[Start of section]

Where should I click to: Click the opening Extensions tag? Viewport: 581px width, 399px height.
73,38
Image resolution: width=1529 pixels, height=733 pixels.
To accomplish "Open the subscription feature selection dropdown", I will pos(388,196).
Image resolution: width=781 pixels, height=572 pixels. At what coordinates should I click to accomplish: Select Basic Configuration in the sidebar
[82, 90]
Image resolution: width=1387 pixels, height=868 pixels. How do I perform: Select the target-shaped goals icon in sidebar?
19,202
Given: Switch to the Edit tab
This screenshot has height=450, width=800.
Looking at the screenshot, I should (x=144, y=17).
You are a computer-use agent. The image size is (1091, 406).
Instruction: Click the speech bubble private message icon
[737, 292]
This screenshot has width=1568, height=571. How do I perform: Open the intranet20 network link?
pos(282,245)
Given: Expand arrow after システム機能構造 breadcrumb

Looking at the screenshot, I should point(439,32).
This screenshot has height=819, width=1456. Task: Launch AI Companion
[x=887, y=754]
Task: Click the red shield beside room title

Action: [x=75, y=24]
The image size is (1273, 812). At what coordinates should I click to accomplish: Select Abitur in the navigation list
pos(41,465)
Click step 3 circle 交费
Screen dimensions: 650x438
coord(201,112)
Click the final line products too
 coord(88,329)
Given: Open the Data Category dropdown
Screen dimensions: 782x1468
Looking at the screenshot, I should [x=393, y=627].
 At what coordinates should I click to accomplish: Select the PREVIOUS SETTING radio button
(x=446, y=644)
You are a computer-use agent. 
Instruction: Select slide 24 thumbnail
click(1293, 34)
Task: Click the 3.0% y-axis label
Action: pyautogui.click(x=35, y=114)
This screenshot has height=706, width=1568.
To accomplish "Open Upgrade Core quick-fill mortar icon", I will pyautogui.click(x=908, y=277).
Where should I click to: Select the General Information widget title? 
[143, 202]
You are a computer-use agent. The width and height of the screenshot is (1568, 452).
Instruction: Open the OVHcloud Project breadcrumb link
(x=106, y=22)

[End of section]

# [Task]
Reproduce the records above exactly, starting with the line that contains "Click the final line products too" and ending with the last line.

# [Reply to the exercise]
Click the final line products too
 coord(88,329)
Given: Open the Data Category dropdown
Screen dimensions: 782x1468
Looking at the screenshot, I should [x=393, y=627].
 At what coordinates should I click to accomplish: Select the PREVIOUS SETTING radio button
(x=446, y=644)
You are a computer-use agent. 
Instruction: Select slide 24 thumbnail
click(1293, 34)
Task: Click the 3.0% y-axis label
Action: pyautogui.click(x=35, y=114)
This screenshot has height=706, width=1568.
To accomplish "Open Upgrade Core quick-fill mortar icon", I will pyautogui.click(x=908, y=277).
Where should I click to: Select the General Information widget title? 
[143, 202]
You are a computer-use agent. The width and height of the screenshot is (1568, 452).
Instruction: Open the OVHcloud Project breadcrumb link
(x=106, y=22)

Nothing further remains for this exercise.